-- GOAL 1 --
Please edit the part of the listing that opens with the line containing "Where should I click to: Click" and closes with the line containing "click(x=1424, y=28)", replacing "video tile" with "video card" and keeping everything else the same.
* * *
It Ain't Me, Babe

Some men bring home flowers for their wives. Others bring chocolates. And these things are lovely and thoughtful, but let's face it - I can buy my own flowers and chocolate. I feel fortunate that, since my husband specializes in comics and toys, the little gifts he brings home for me are far more interesting, and in the case of the latest, even downright historical. We were making dinner when he suddenly remembered he had something for me.  

Untitled

It might look like your standard underground comic of the '60s and '70s, but this little magazine was a revolution of sorts - the first comic that was totally produced by women. Though It Ain't Me, Babe, was a one-shot, many of the women represented in it eventually banded together again to start Wimmen's Comix, an all-female anthology published from 1971-1992. The anthology was an important springboard for the careers of many female artists, who had found it difficult to break into the boys club of underground comics. It also served as the inspiration for several like-minded anthologies, ensuring that even more women were getting their art out into the world and their voices heard.
* * *
-- GOAL 2 --
Output the part of the It Ain't Me, Babe text that opens with the words "Some men bring" and closes with "something for me.", copied word for word.

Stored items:
* * *
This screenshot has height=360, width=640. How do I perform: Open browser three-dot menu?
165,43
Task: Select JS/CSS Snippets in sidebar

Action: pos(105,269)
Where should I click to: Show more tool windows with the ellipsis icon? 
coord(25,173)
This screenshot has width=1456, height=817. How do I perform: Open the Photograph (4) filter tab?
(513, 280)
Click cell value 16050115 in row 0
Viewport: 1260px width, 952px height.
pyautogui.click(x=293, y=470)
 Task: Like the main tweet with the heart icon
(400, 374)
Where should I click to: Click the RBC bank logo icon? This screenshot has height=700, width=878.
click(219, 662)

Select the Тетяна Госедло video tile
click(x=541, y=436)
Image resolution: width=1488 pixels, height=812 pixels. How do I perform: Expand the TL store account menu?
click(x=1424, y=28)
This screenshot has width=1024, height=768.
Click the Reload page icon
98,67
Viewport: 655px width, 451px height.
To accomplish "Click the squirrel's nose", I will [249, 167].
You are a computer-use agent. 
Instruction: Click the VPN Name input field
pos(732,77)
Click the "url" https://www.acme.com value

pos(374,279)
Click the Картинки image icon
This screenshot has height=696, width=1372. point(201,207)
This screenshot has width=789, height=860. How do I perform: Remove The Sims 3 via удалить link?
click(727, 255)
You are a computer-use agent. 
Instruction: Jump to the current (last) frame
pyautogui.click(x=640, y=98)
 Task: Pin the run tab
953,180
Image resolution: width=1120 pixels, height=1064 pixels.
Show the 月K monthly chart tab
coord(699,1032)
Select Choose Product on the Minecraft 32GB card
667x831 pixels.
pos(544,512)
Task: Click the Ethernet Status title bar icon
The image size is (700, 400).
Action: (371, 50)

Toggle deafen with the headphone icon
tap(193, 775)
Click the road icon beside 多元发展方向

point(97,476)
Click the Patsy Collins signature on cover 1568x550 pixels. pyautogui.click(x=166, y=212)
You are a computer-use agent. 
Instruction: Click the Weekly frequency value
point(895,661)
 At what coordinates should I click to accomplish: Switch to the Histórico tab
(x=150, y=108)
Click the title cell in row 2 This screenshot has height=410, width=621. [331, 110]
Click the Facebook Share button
* * *
-- CORRECT OUTPUT 1 --
Where should I click to: Click the RBC bank logo icon? This screenshot has height=700, width=878.
click(219, 662)

Select the Тетяна Госедло video card
click(x=541, y=436)
Image resolution: width=1488 pixels, height=812 pixels. How do I perform: Expand the TL store account menu?
click(x=1424, y=28)

-- CORRECT OUTPUT 2 --
Some men bring home flowers for their wives. Others bring chocolates. And these things are lovely and thoughtful, but let's face it - I can buy my own flowers and chocolate. I feel fortunate that, since my husband specializes in comics and toys, the little gifts he brings home for me are far more interesting, and in the case of the latest, even downright historical. We were making dinner when he suddenly remembered he had something for me.